**Supplied material:**
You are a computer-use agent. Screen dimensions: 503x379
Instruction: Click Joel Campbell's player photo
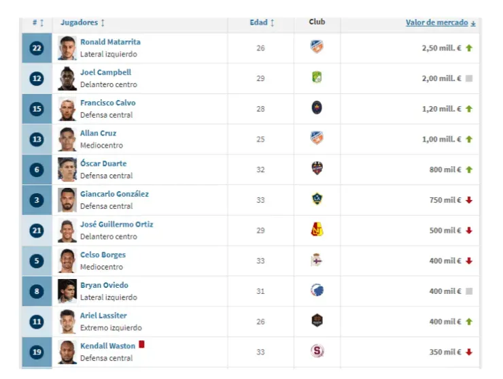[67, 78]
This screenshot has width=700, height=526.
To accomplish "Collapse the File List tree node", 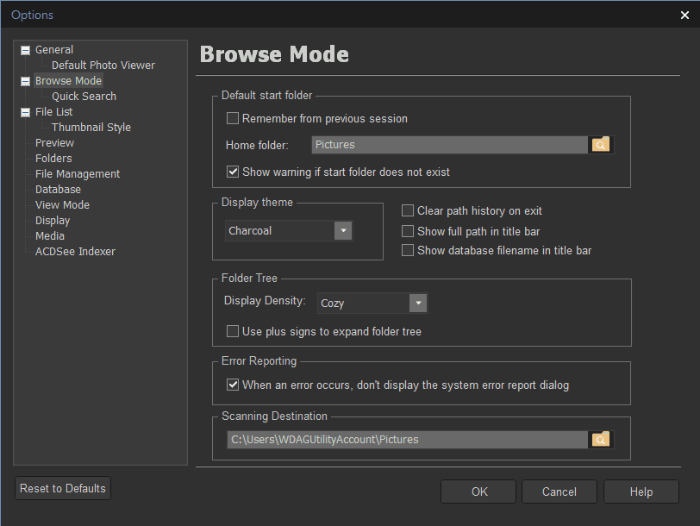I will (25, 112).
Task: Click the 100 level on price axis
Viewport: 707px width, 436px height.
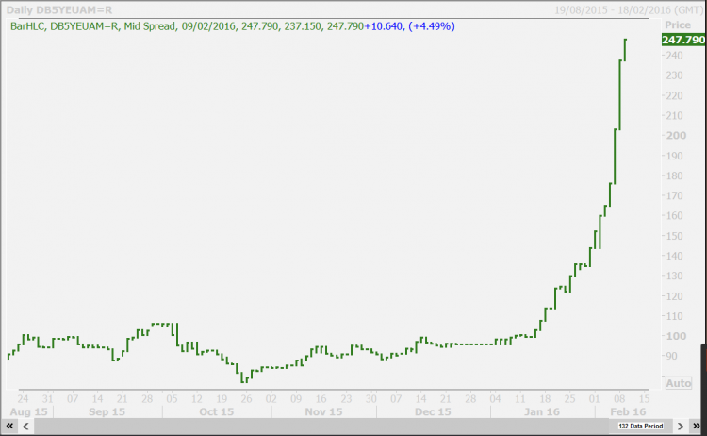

**Assignment:** Report each line in the entries where the string "height" occurs.

**Solution to this task:**
This screenshot has width=700, height=526.
Viewport: 707px width, 436px height.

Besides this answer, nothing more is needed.